We also have it on vinyl.
In 1976, Karen Carpenter called Occupants of Interplanetary Craft. In 2019, Natalie Mering called back. An album of otherworldly beauty, Weyes Blood's Titanic Rising is like a '70s classic that has been dislodged from the constructs of time and space, and the single album that everybody at BrooklynVegan could agree on in 2019. "I try to be futuristic and ancient at once, which is a difficult alchemy," Mering said when the album was announced. "It’s taken a lot of different tries to get it right.” Originally planned for 2018, we didn't actually get her first record for Sub Pop till April 2019 but Titanic Rising was worth the wait. Working with co-producer Jonathan Rado (who knows his way around classic Laurel Canyon folk-pop sounds) and musicians like Blake Mills, The Lemon Twigs' Brian & Michael D'Addario, Chris Cohen and others, Mering got it all right, casting an even wider sonic net than on Front Row Seat to Earth. The magic is a mix of swoony strings and slide guitar that, with Mering's shiver-inducing voice, lowers the gravity in any room the album is played. Songs like "Something to Believe," "Andromeda," and "Mirror Forever" absolutely soar.

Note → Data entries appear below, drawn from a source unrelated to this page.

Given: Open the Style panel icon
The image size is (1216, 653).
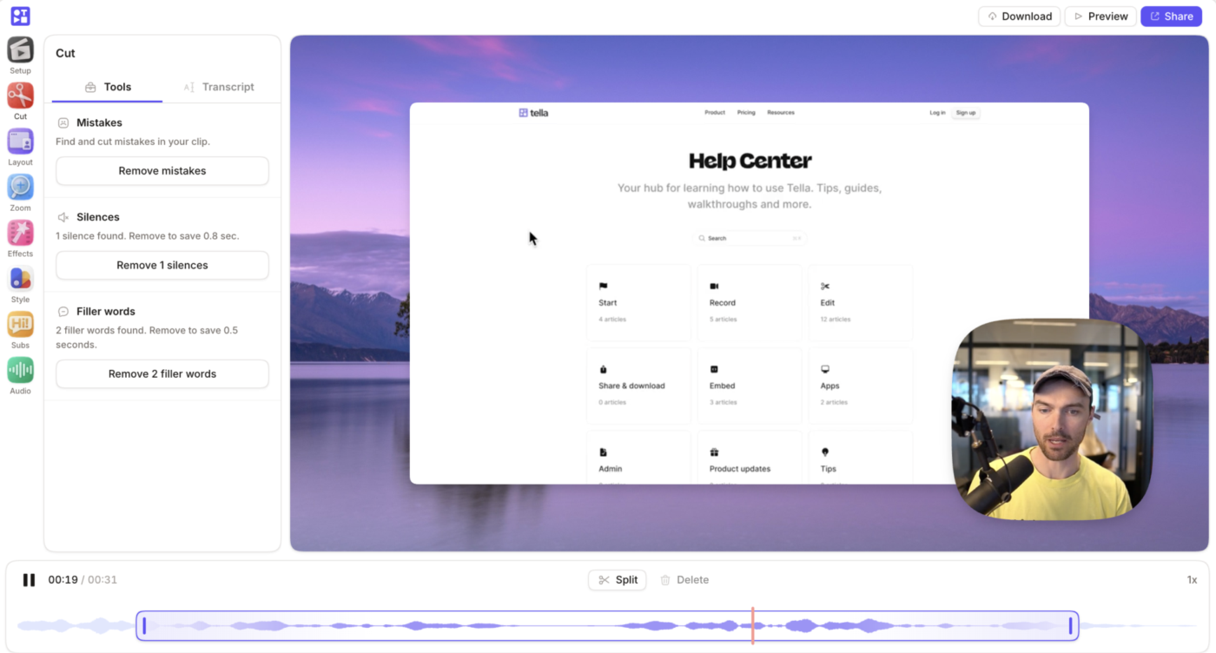Looking at the screenshot, I should (20, 279).
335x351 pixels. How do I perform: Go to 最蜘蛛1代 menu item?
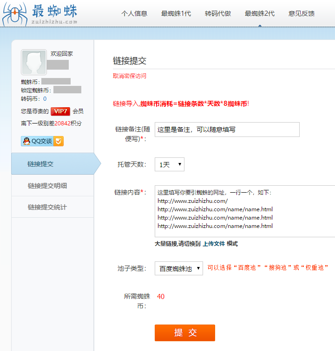pyautogui.click(x=176, y=13)
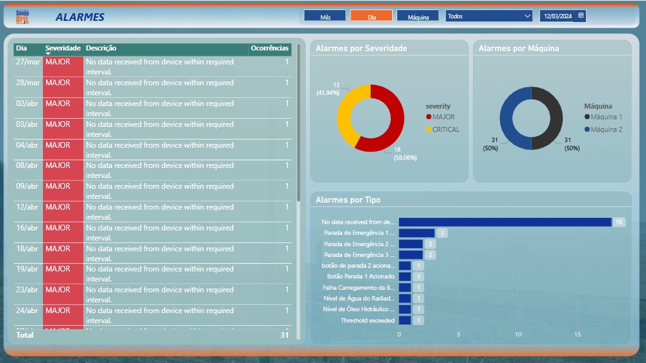Expand the Todos dropdown
This screenshot has height=363, width=646.
tap(489, 16)
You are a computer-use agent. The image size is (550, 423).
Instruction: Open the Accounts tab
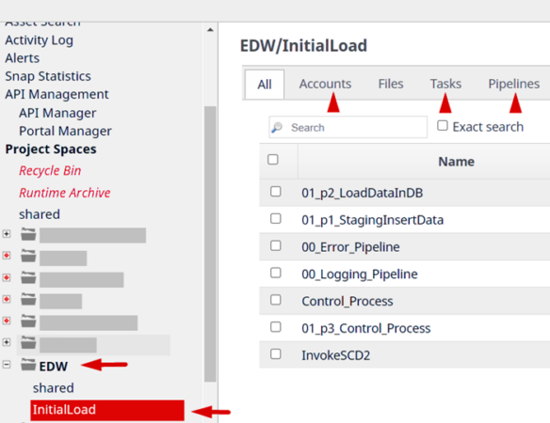(325, 84)
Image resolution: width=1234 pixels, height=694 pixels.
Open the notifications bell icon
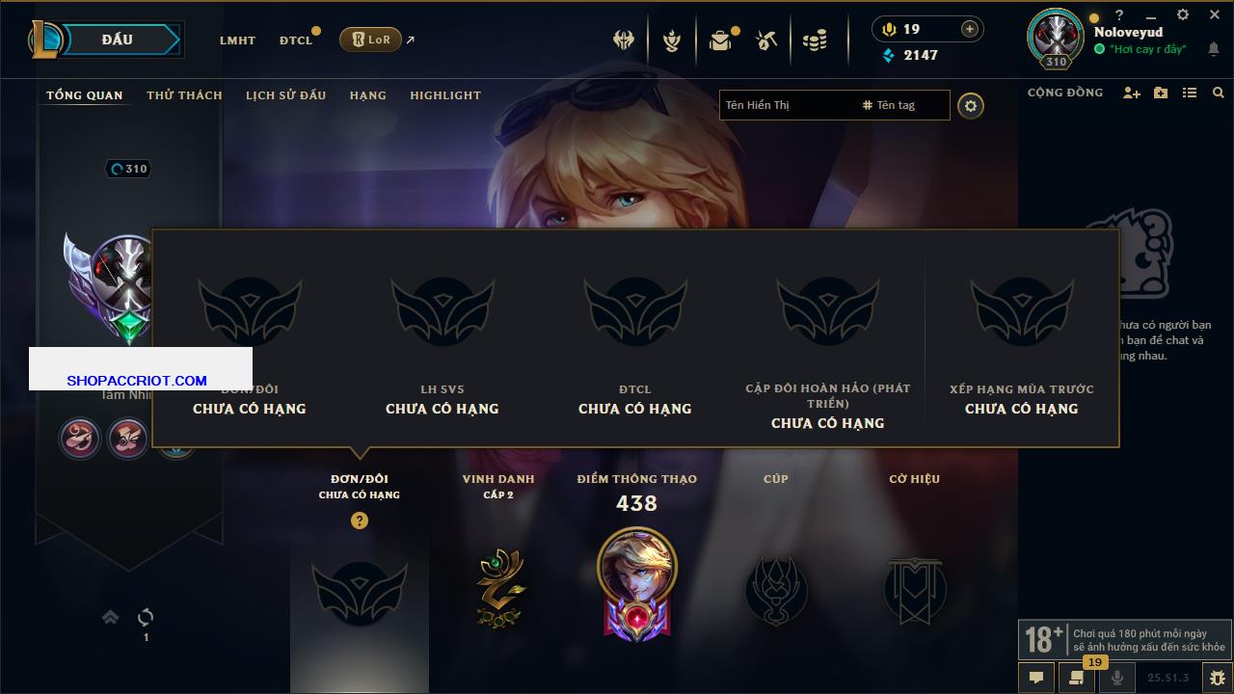tap(1213, 49)
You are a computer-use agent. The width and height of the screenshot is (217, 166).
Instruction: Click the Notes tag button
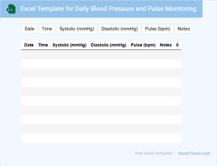click(x=184, y=29)
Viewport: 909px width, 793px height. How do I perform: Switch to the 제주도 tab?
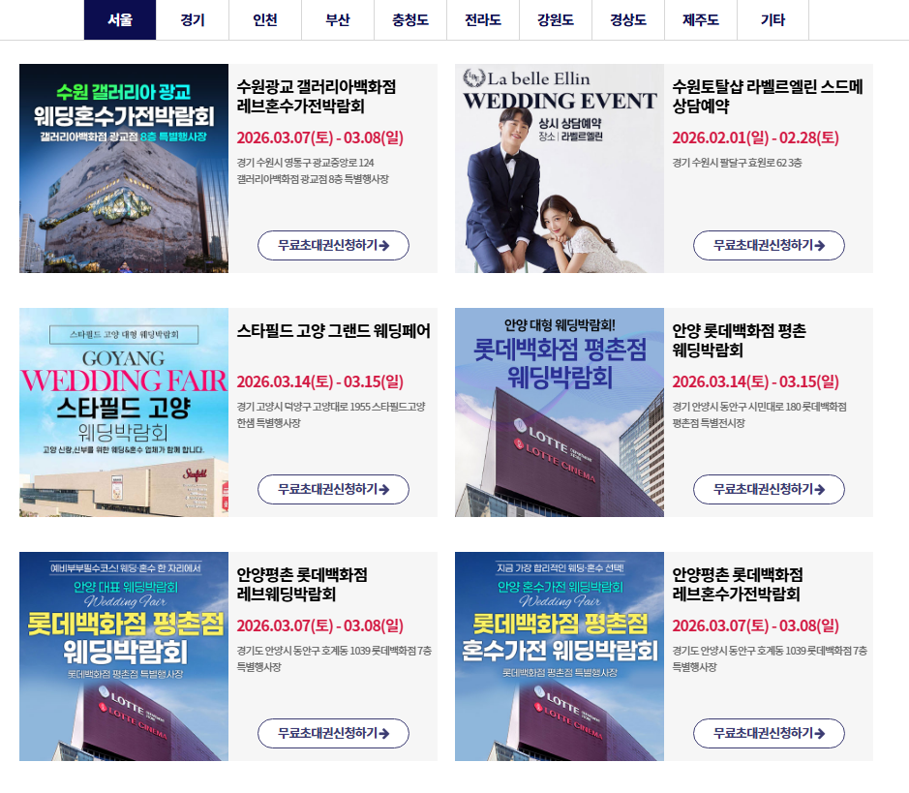(700, 19)
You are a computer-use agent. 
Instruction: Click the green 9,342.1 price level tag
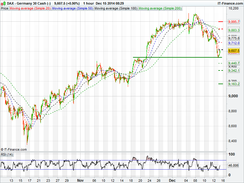click(x=234, y=70)
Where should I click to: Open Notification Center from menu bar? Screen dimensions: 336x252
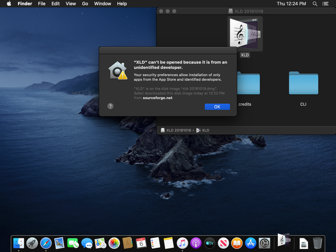pyautogui.click(x=326, y=4)
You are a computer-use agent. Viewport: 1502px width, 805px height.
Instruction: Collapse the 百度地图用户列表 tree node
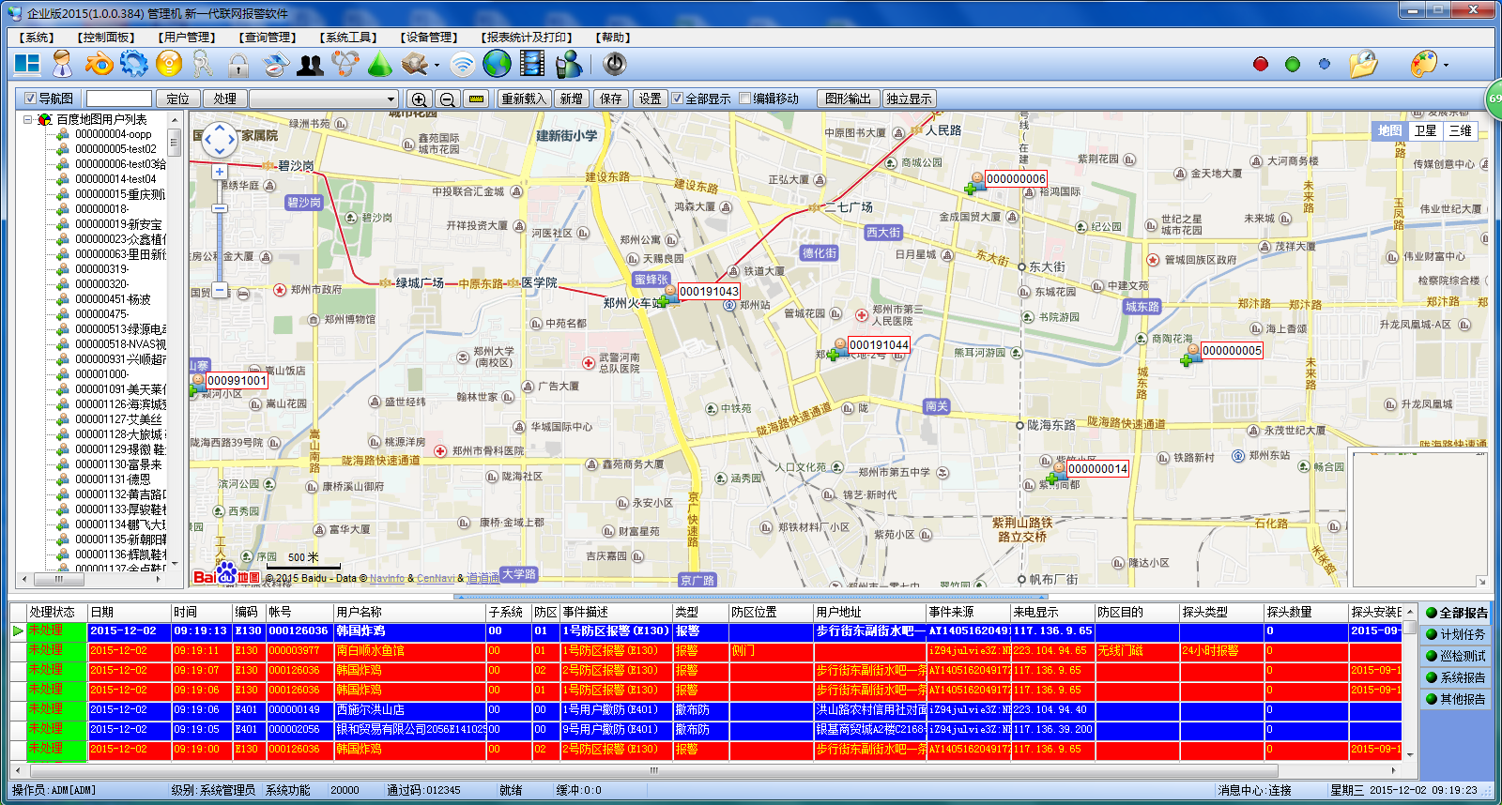tap(28, 120)
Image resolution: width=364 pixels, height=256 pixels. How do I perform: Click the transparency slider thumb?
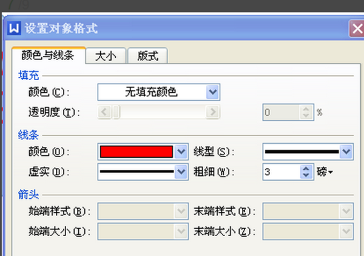click(x=116, y=112)
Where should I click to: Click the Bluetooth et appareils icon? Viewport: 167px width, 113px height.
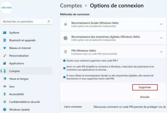[x=5, y=40]
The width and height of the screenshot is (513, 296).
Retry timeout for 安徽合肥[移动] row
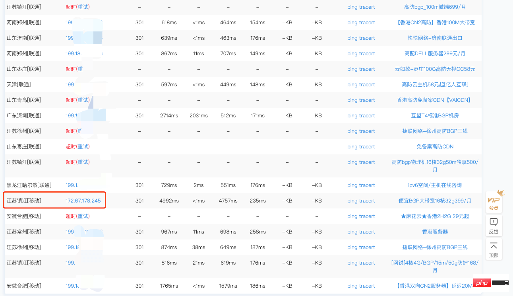point(83,216)
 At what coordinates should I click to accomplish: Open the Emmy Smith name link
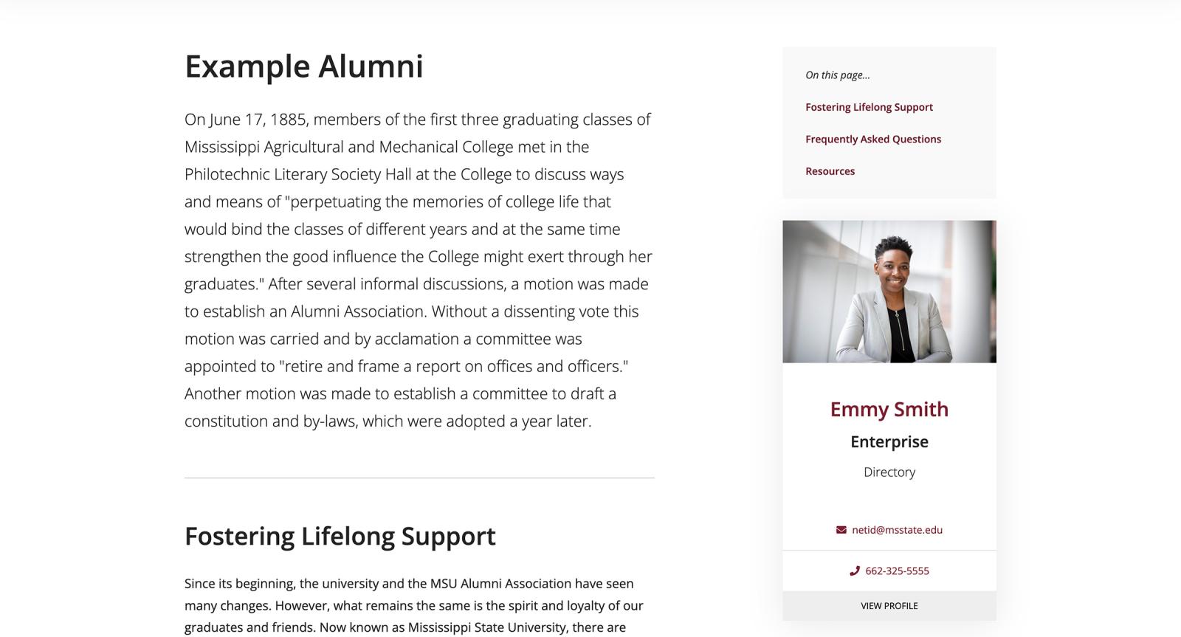coord(889,409)
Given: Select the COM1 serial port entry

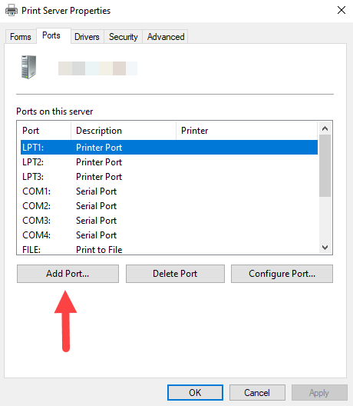Looking at the screenshot, I should [x=169, y=191].
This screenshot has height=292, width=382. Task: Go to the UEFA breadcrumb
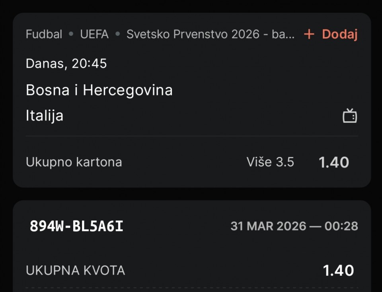point(94,35)
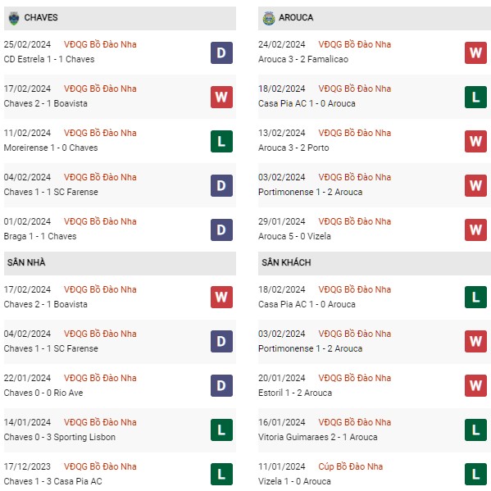
Task: Click the Chaves team crest icon
Action: pos(14,18)
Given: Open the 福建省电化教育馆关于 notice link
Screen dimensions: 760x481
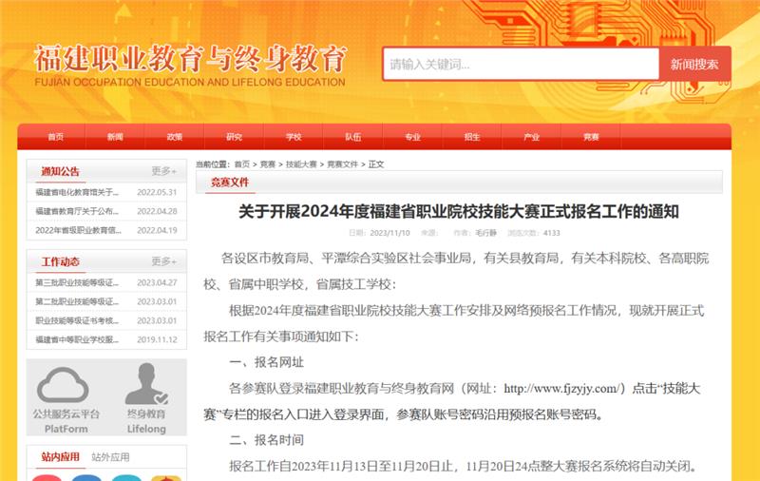Looking at the screenshot, I should (77, 192).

It's not pure aural nostalgia, though; the arrangements throw in curveballs that The Carpenters or Joni Mitchell would never include. Opener "A Lot's Gonna Change" drops perfectly clunky robot noises into the song's orchestral crescendo, and the strings on "Andromeda" are degraded like a cassette tape left on the dashboard of a car in the middle of July. For all the surreal futurism in the production (and on the album's amazing underwater artwork), however, Mering's lyrics remain relatable to most earthlings, poetic and poignant but as crystal clear as her voice. She sings of feeling lost and alone, realizing love never works like it does in the movies, and the search for meaning and hope in a world that doesn't seem to have any. "Looking up to the sky for something I may never find," she sings on showstopper "Andromeda," and we too are lost in the stars. [Bill Pearis]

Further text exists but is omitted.